Editor’s Note: For another viewpoint, see Point: Resilient U.S. Economy Has Overcome the COVID-19 Recession

Before the pandemic, Rosaline Baptiste was working full time cleaning houses in New York. Her pay was less than a living wage, but she had a roof over her head and could send much-needed cash home to her children and elderly mother on the hurricane-ravaged island of Dominica.

Now she has work only two days a month. She lives in a shelter and can no longer help her family financially.

In Texas, Denita Jones was keeping herself and her children safe from the virus, relying on unemployment while her workplace was closed. But when her workplace opened, the help expired — and the state’s eviction moratorium ended.

None of that changed when the state’s COVID-19 infection rates skyrocketed. Now, the anxiety of having to put her children’s health at risk to put food on the table and avoid eviction is taking its toll.

Even before the pandemic, nearly 140 million people in this country were poor or low-income. Now, they’re suffering even more acutely than before. I’ve spent the last several months interviewing some of these people as they struggle to make ends meet.

Nearly six months after reopening, the U.S. jobless rate remains stunningly high, and the latest jobs report was worse than expected.

According to a new survey from the Robert Woods Johnson Foundation and NPR, nearly half of all U.S. households report experiencing serious financial instability as a direct result of the current recession. Food insecurity has doubled in the United States, while fully one in three children in renter households is either food-insecure, housing-insecure, or both.

But that doesn’t mean that everyone’s suffering.

America’s billionaires, my colleagues at the Institute for Policy Studies have found, have collectively seen their wealth increase by nearly $850 billion, or 29 percent, since the pandemic started. For the wealthiest among them — Jeff Bezos, Bill Gates, Mark Zuckerberg, Warren Buffett and Elon Musk — the increase is closer to 60 percent.

We are living through what economists call a “K-shaped recovery.” That is, the recovery line for the wealthy is on its way up while the line for everyone else continues to crash downward.

In truth, this process was underway well before the first case of COVID-19 was detected.

In 2017, President Trump and the GOP passed a trillion-dollar tax cut for the wealthy, exploding the deficit and putting a strain on social programs for those already struggling to get by. Most billionaires now pay lower tax rates than working-class Americans, and over half of the stock market is now owned by the top 1 percent of earners.

Throw in a recession where the lowest-paid workers were the most likely to see their livelihoods vanish and you get an astonishing acceleration of inequality.

If you want to get a sense of how lopsided things were even before that point, consider this: In the early months of the pandemic, the official poverty rate — widely seen as an undercount of how many people are actually struggling — actually ticked down.

How could that be possible?

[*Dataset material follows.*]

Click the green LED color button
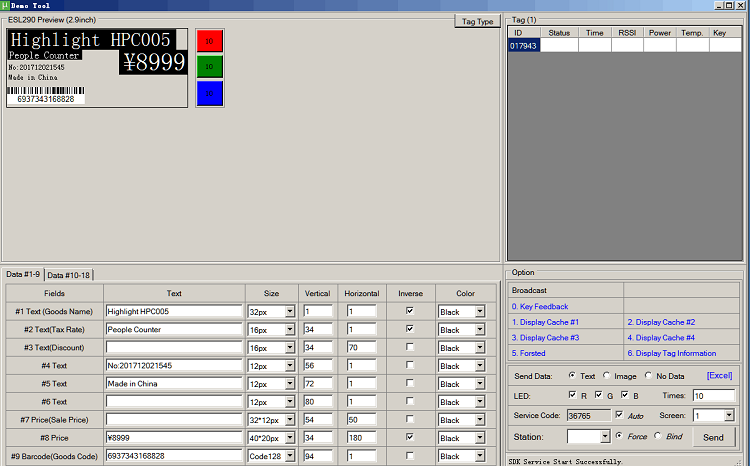750x466 pixels. (209, 67)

Because the March federal relief package issued those $1,200 payments and boosted unemployment benefits. With this emergency aid, many desperately poor families were briefly better off than they were before.

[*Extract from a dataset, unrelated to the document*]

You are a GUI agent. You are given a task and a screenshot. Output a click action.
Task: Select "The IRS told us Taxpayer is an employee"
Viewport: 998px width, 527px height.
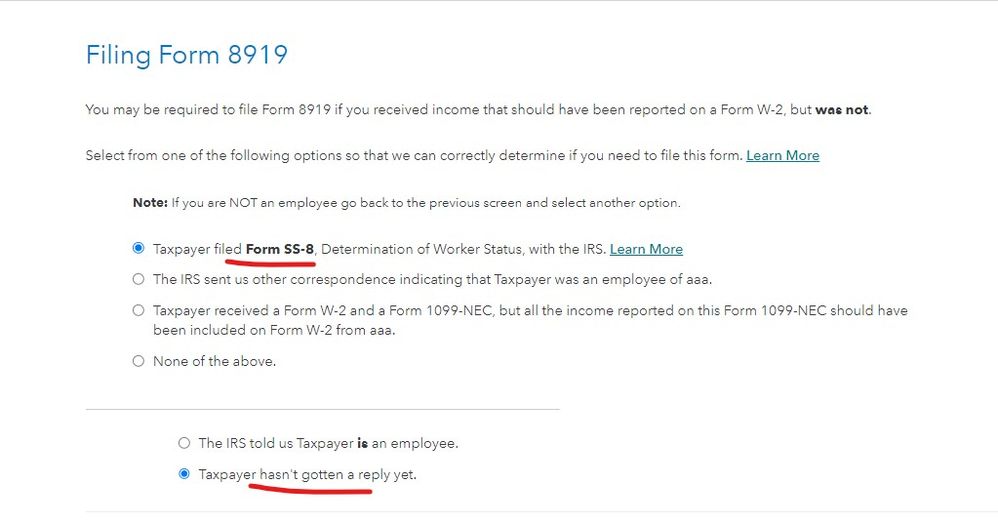click(x=184, y=443)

But it didn’t last. Extended and enhanced unemployment benefits lapsed, a federal eviction moratorium ended, and there’s been no more direct cash aid even as the pandemic has ground on. The Democratic-controlled House of Representatives passed another desperately needed relief bill back in May, but the White House and GOP-controlled Senate have taken no action on it.

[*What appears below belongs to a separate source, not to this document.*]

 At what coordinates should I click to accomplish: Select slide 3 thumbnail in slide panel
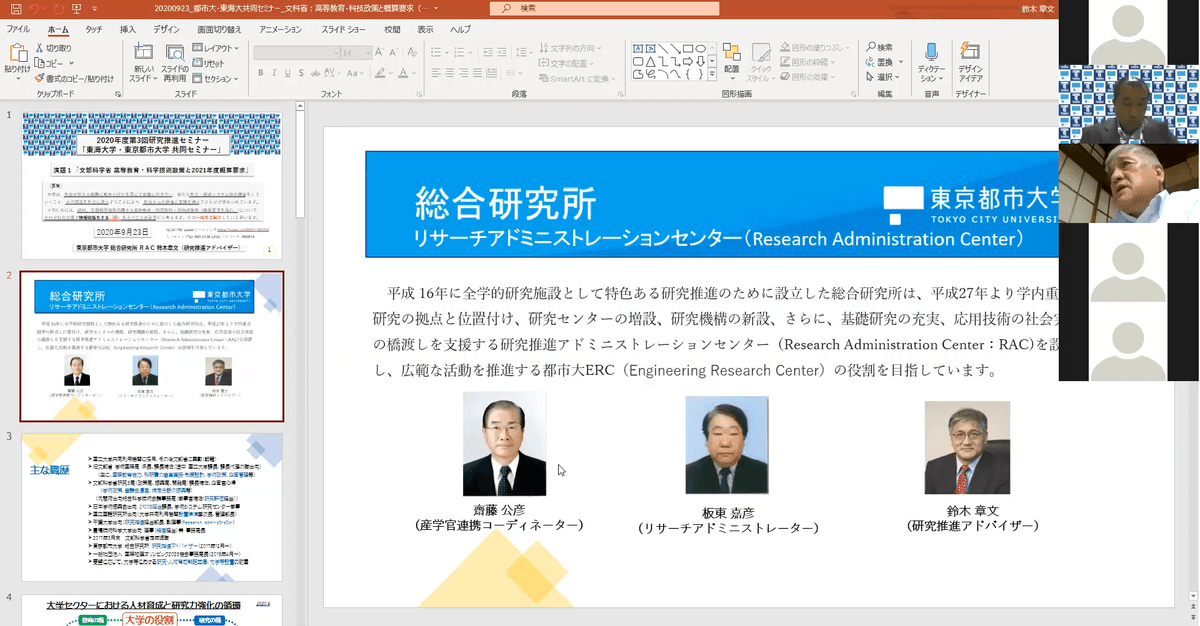click(x=152, y=507)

Meanwhile, 210,000 Americans have died.

More recently, just after Federal Reserve Chief Jerome Powell gave a stern warning that the economy desperately needs a robust relief package, Trump abruptly and inexplicably ordered all negotiations with the Democrats on relief to end.

After the stock market took a nosedive on that news, Trump erratically tweeted that a stand-alone check should be sent to voters. But the damage is done, and a simple relief check is but a bandage on a hemorrhaging wound.

For all but the wealthiest Americans, this recession is far from over. If we as a country prioritize evidence-based virus safety measures, we won’t just wear a mask and practice social distancing. We’ll pass a robust relief package that helps those who need it most, so we can weather the storm and end the recession for all of us.